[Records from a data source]
--- START ---

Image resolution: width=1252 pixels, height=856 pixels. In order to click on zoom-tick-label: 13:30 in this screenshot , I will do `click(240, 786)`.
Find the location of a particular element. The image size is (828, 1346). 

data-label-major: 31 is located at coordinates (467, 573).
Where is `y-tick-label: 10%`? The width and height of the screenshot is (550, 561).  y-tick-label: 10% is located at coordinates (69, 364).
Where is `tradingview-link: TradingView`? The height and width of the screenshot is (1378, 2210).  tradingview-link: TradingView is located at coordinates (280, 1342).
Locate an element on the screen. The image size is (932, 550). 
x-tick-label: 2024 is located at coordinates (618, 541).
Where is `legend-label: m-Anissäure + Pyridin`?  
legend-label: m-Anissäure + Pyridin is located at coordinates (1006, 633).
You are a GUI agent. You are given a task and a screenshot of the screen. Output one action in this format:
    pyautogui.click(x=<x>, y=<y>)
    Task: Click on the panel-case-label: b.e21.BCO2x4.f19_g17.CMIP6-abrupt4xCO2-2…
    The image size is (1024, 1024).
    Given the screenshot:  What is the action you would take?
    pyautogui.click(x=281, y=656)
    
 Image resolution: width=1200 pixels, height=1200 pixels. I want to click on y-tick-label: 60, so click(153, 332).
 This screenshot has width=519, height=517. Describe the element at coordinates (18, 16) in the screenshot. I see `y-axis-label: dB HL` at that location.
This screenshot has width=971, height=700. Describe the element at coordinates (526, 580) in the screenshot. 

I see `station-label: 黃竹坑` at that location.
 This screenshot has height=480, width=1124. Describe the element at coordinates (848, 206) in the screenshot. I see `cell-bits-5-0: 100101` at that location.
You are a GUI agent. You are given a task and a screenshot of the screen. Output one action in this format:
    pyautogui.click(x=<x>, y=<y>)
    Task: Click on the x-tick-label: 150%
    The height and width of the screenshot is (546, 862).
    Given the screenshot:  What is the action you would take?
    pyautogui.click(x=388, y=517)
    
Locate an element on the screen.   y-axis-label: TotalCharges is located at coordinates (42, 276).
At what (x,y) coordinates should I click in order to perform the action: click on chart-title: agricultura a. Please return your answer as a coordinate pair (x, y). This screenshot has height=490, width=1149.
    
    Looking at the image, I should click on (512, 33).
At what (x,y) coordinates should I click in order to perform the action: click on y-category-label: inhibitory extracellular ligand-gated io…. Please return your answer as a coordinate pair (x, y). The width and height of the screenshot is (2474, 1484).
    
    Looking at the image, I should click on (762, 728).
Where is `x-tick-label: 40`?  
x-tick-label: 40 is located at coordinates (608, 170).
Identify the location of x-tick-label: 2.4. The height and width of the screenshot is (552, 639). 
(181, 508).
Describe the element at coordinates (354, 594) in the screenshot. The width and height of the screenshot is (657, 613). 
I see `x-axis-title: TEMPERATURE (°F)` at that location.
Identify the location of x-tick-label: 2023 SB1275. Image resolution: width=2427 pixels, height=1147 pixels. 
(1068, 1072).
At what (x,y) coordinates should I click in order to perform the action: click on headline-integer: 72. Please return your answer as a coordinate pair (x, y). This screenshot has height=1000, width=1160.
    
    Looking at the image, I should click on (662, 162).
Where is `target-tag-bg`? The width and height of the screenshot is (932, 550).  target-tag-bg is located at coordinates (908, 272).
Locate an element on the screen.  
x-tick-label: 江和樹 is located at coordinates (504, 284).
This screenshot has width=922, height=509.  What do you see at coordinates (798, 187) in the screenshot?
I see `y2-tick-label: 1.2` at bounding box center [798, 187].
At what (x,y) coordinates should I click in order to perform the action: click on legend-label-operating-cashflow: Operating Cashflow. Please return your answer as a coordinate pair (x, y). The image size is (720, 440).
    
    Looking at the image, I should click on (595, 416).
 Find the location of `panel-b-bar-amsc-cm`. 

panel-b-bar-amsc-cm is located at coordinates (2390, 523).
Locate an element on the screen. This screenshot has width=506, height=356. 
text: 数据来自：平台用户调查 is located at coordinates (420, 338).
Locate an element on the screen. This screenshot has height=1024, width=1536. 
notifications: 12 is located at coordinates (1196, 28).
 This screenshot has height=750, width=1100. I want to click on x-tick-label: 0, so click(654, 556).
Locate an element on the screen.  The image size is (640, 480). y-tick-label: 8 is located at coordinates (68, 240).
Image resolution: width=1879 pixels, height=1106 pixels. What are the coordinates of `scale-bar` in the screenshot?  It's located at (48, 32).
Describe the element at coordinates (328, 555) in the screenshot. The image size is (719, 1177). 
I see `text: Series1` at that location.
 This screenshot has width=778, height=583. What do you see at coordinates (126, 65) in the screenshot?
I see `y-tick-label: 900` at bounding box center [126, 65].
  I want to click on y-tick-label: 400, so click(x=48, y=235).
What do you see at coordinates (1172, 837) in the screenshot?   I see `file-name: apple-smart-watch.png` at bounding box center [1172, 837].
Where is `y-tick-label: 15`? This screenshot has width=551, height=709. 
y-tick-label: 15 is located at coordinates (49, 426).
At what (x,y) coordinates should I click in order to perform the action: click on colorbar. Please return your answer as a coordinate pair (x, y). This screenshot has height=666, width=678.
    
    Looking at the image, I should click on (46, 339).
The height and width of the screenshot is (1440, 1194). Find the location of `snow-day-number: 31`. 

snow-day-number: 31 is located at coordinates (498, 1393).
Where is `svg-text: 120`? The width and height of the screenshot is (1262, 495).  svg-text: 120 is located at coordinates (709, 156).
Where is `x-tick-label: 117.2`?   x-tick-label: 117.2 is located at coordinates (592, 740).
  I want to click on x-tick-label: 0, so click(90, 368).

--- END ---

• [TASK PROMPT] Copy the lines of the listing verbatim, starting at its first line and ending at the line that contains "data-label-major: 31 is".

• [EXERCISE RESULT]
Image resolution: width=1252 pixels, height=856 pixels. In order to click on zoom-tick-label: 13:30 in this screenshot , I will do `click(240, 786)`.
Find the location of a particular element. The image size is (828, 1346). 

data-label-major: 31 is located at coordinates (467, 573).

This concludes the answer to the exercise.